Friuli Venezia Giulia, la vittoria di Fedriga indica alla politica nazionale una direzione precisa

Premetto che commento i risultati delle elezioni in Friuli Venezia Giulia da quadruplice alieno: culturalmente, sono cittadino del mondo, etnicamente sono genovese, in FVG insegno a Trieste, che è un’altra cosa rispetto al Friuli, e in più mi riferisco ancora a exit poll, per quanto consolidati, non ai risultati definitivi. La settimana scorsa ero a Trieste per la presentazione di un libro e non ho avvertito, neppure in loco, alcuna suspence elettorale. Come sempre, le mie vaghe allusioni politiche potevano al massimo disturbare i colleghi, ma cadevano nell’assoluta indifferenza, se non nell’incomprensione, degli studenti triestini di Diritto: più interessati alla politica, in genere, di quelli di Ingegneria.

Come largamente previsto ha vinto con ampio margine, comunque fra il 20 e il 30%, Massimiliano Fedriga, triestino di adozione, già salviniano ortodosso, tanto da accompagnare il Capo, sempre piuttosto impopolare da queste parti, a valutare la fattibilità di un muro anti-migranti nel goriziano. Altri tempi: oggi Fedriga è vicino al più rassicurante Luca Zaia, tanto da avere il ruolo di Presidente della Conferenza Stato-Regioni. Ma l’attenzione degli osservatori – i giornaloni dedicavano a queste elezioni regionali, ma anche comunali, a Udine, lo stesso spazio che a uno starnuto di Meloni – più che al risultato finale, scontato, guardava a due elementi: l’affluenza al voto e i rapporti di forza interni alle coalizioni.

Quanto all’affluenza, che sia rimasta nei dintorni del 45% per cento, di cinque punti inferiore a quella delle regionali del 2018, in cui oltretutto si votava solo la domenica e non anche il lunedì, a me pare sia la conferma non solo della crescente disaffezione dalla politica, ma anche di un altro trend, tutt’altro che friulan-giuliano, e che personalmente interpreto così. A me pare che il FVG, come il paese e forse il mondo, resti spaccato come una mela fra due coalizioni sempre più polarizzate, che chiamerò destra-destra, a traino meloniano, e sinistra-sinistra, a traino schleiniano. Il risultato penoso del Terzo polo, in questo momento scavalcato persino dai no-vax, conferma questa sensazione.

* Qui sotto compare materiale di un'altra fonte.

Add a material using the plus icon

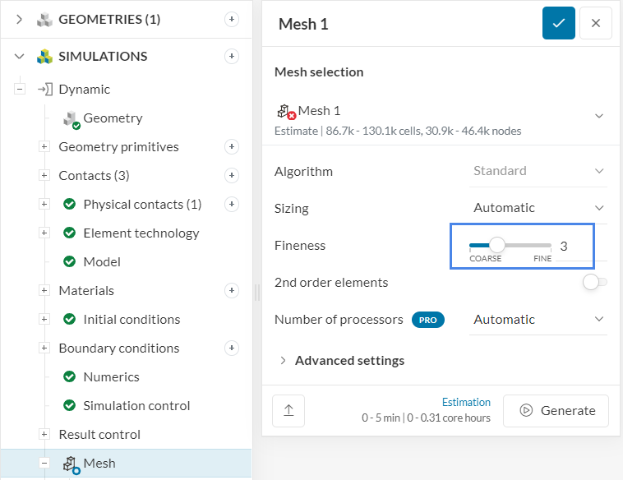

E qui si passa all’altro motivo di interesse, i rapporti di forza interni alle coalizioni, sui quali, più che sui risultati finali che ancora ignoro, azzardo questa previsione. Dentro la coalizione di destra-destra, i cui elettori sono sicuramente andati maggiormente al voto di quelli di sinistra-sinistra, il moderato Fedriga ha comunque arginato, anche grazie alla propria lista civica, la perdita di consensi della Lega rispetto a Fratelli d’Italia. Dentro la coalizione di sinistra-sinistra, i cui elettori sono andati al voto meno di quelli di destra-destra, il civico Moretuzzo ha limitato i danni, tenendo lo zoccolo duro degli elettori del Pd, come invece non è riuscito ai Cinquestelle, da sempre poco presenti sul territorio, e che alle comunali di Udine si sono presentati divisi dai Democratici.

Un’ultima notazione, tutt’altro che di colore. Diminuzione dell’affluenza, soprattutto a sinistra, e autonomia regionale, che potrebbe estendersi dalle attuali Regioni a statuto speciale – come il FVG – ad altre regioni del Centro-nord, indicano alla politica nazionale, ma forse non solo, una direzione abbastanza precisa e tutt’altro che esaltante. Da un mondo globalizzato dal mercato neoliberista e dalla rivoluzione digitale si sta tornando, più ancora che a un pianeta regionalizzato, a uno localizzato, paesizzato, campanilizzato. Con la differenza, rispetto al Novecento, che le piccole patrie del friulano Pasolini rischiano di diventare altrettanti cloni, riproduzioni in piccolo o in piccolissimo, degli Stati nazionali.